La smisurata e radicale iniquità del meccanismo di conversione della lira con l’euro

L’analisi sul Qe di “Sbilanciamoci” ha un merito che va oltre i suoi ben argomentati punti di criticità della politica creditizia complessiva praticata dalla Bce.

Le verità inerenti al dilemma inflazione/deflazione ed agli effimeri benefici connessi al debito pubblico dei paesi dell’euro zona (ma non ai rispettivi apparati produttivi), emergono chiaramente dal consuntivo statistico delle tendenze storiche dei fenomeni monetari, con grandi risvolti economici.

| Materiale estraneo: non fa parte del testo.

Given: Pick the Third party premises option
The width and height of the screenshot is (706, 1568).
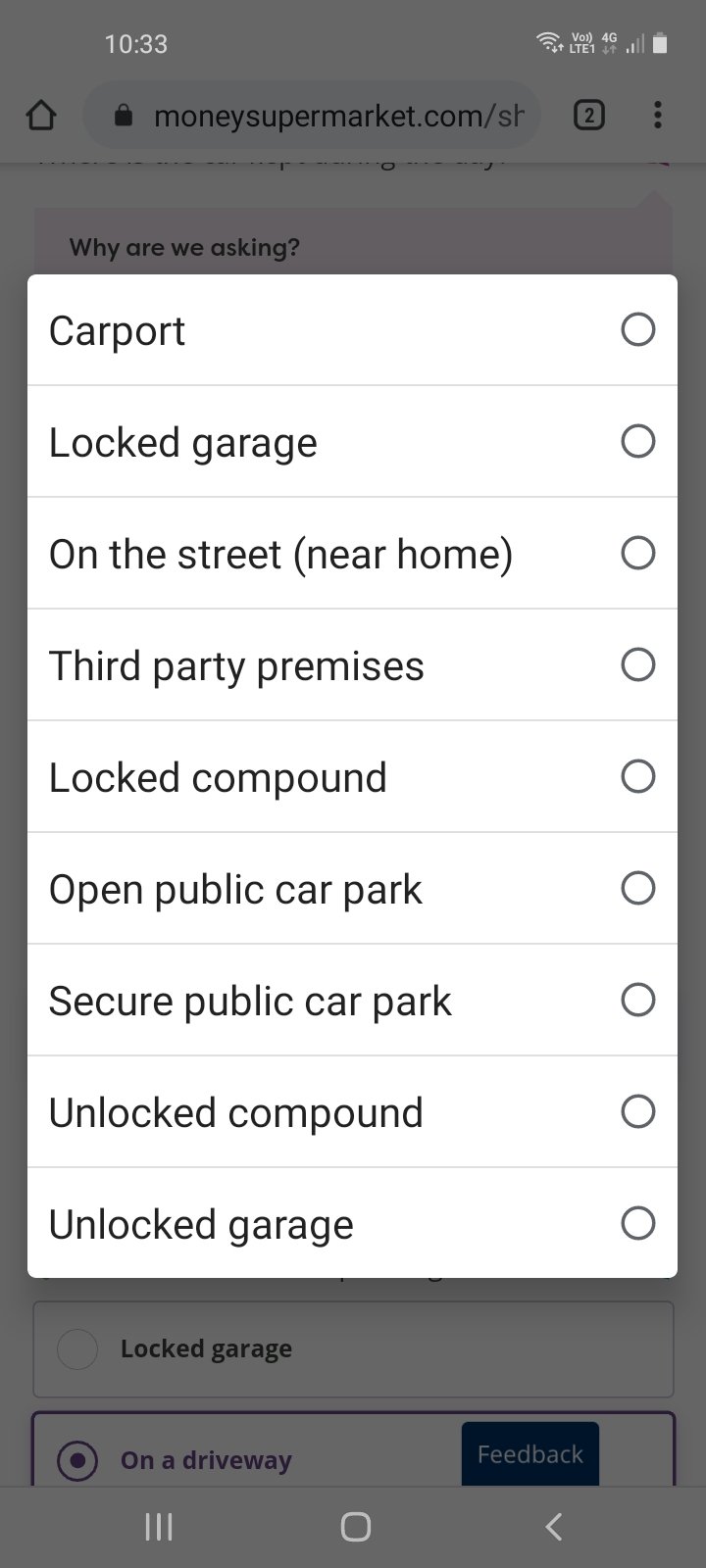Looking at the screenshot, I should [637, 665].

Il risultato evidenziato dell’accresciuto aumento dei debiti pubblici e delle sofferenze degli istituti di credito di tutta la zona euro, oltre all’accentuato numero degli istituti costretti a cessare la loro attività, sono il chiaro indice della inconsistenza delle dichiarazioni ufficiali della stessa Bce, generalmente improntate ad indiscutibile ottimismo.

Un quadro dove, in particolare, il nostro paese vede crescere la propria vulnerabilità, già radicalmente minata da un meccanismo di conversione della lira con l’euro (1998) di cui il blog www.lira-euro.it (ne sono il titolare) si sforza da tempo di denunciare la smisurata e radicale iniquità.

I risultati delle politiche di QE

Al di là dei compiti istituzionali della BCE, il QE aveva due finalità:
1) stimolare l'inflazione;
2) stroncare la speculazione contro il debito pubblico di alcuni paesi.
Il primo obiettivo è stato mancato (su questo ha ragione Fazi); il secondo è stato centrato (e su questo Fazi sorvola).
Quanto all'alternativa sostenuta da Fazi (espansione fiscale per immettere denaro nell'economia) mi pare sia l'ennesima proposta di dare una risposta congiunturale ad una crisi strutturale: non so quanto lontana possa portare.
In ogni caso sarebbe bene che Fazi fosse più preciso sulle forma di espansione della fiscalità (un discorso è l'aliquoita marginale Irpef, un altro una forte patromonaile o la Tobin Tax: gli effetti sono molto diversi).

Solo il lavoro crea ricchezza

Finalmente entriamo nel cuore del problema di questa infinita crisi finanziaria là dove nell'articolo si afferma che "sono i prestiti a creare la moneta". Vuol dire che se io intendo fare un investimento ed ottengo da una banca commerciale un prestito dando le dovute garanzie immobiliari, dovrò mettere in bilancio questa entrata e in uscita il denaro che dovrò guadagnare con il mio lavoro per ripagare il finanziamento. Inteso che se già campavo di rendita non ne avrei avuto bisogno. La banca commerciale che mi avrà prestato i soldi, dato che non può ricorrere per l'ennesima volta al meccanismo della riserva frazionaria, a sua volta metterà nel suo bilancio l'uscita costituita dal prestito concessomi e in entrata il denaro QE fornito dalla BCE. Quest'ultima dovrebbe compiere la stessa operazione di bilancio, ma tra le sue entrate cosa ci mette di fatto?
Nulla. Solo il suo potere di stampare moneta e la speranza che io riesca a mantenere gli impegni presi spaccandomi la schiena dalla mattina alla sera.
Poi avremo capito anche perché la Banca Centrale dell'Inghilterra (al Regno Unito fanno capo gran parte dei paradisi fiscali di questo mondo), insieme a quelle di Danimarca e Svezia, cioè di paesi che non da ieri fanno parte dell'UE e che non hanno mai adottato l'euro come propria moneta, sono proprietarie di quote della BCE. Se non ricordo male circa il 40% del PIL dell'Inghilterra è fatto di finanza...

Potere di acquisto di salari, stipendi e pensioni.

ottimo articolo e va approfondito. Penso che il Qe di Draghi che era non sufficiente lo si sapeva ma quando è stato presentato con grande enfasi non vi è stata attenzione al riguardo.

Se i consumi debbono essere rilanciati come si dice e il potere di acquisto di salari, stipendi e pensioni diminuisce continuamente almeno rispetto alle capacità di spesa verso la spesa alimentare è chiaro che l'equilibrio economico non lo si ha e se continua anche con l'aumento raffinato del prelievo fiscali staremo sempre peggio.